● Exercise: Edit the part that opens with the line containing "1292x436 pixels. How" and closes with the line containing "click(x=983, y=408)", replacing "health" with "dental" and changing nothing else. Give only those lines, without the pictures.

● Provided data:
---*---

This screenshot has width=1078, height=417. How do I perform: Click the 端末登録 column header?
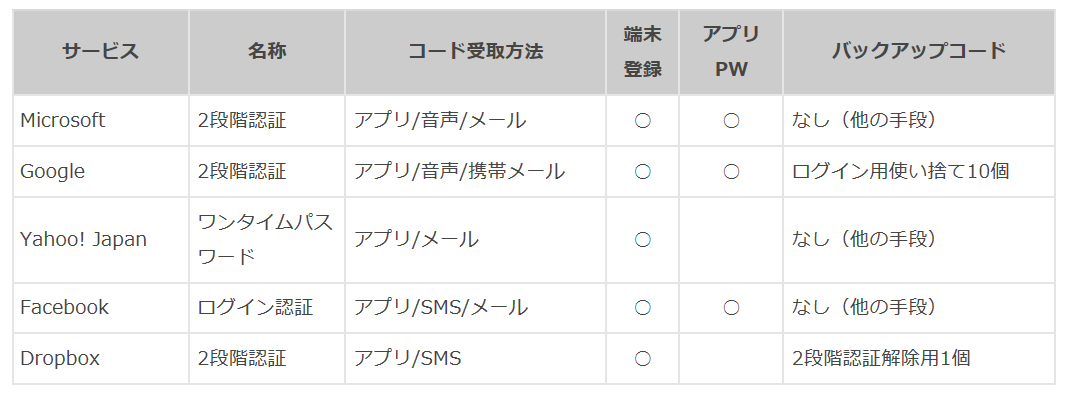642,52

---*---

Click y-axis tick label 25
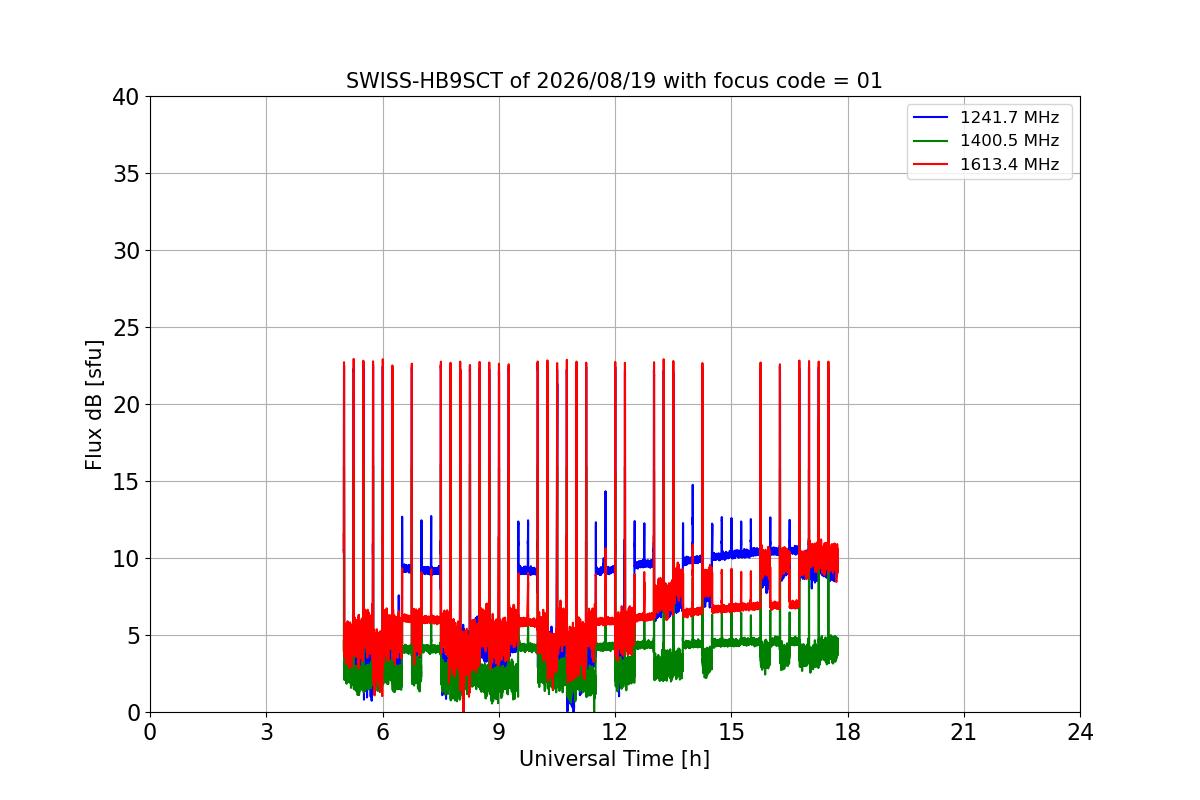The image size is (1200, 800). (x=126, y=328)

---*---

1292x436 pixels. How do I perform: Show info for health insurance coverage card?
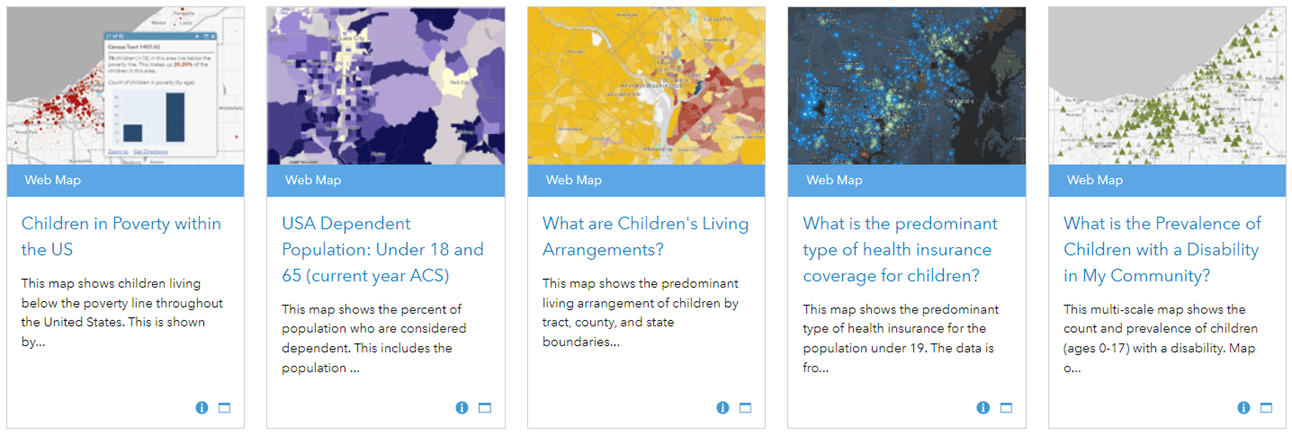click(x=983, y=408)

---*---

● Full response:
1292x436 pixels. How do I perform: Show info for dental insurance coverage card?
click(x=983, y=408)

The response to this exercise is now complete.